Courtesy the artist and CIRCA

YOUTH: How Anne Imhof’s apocalyptic artwork came to life

Shot days before the outbreak of Russia’s invasion of Ukraine, the acclaimed artist’s Moscow-set film has become a symbol of freedom, hope, and mourning for lost futures, broadcast worldwide via CIRCA

In Anne Imhof’s video artwork YOUTH, a herd of black horses gallops through Severnoye Chertanovo, an area on the outskirts of Moscow where the “dystopian, dysfunctional” landscape is shaped by the remnants of Russia’s progressive experiments with mass housing in the 1960s. Against a backdrop of socialist housing blocks, the horses kick up pure white snow and scatter flocks of pigeons.

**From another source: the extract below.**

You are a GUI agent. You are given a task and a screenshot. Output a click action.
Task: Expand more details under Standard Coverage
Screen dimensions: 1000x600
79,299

Over the last decade, Imhof has drawn international acclaim for performance art centred on human bodies and their relationships, but here there are no humans in sight.

YOUTH was one part of a group of four film works shot in February 2022, just five days before Russia invaded Ukraine. Tanks were already gathering on the border. “We were aware there was a threat that a war could break out while working on those films,” Imhof tells Dazed, but she and her team had an unwavering belief in the “power of diplomacy” and an “unbreakable hope” that the tanks were just what they appeared to be – a threat. At the time, a full scale invasion was unthinkable. “Then the unthinkable happened.”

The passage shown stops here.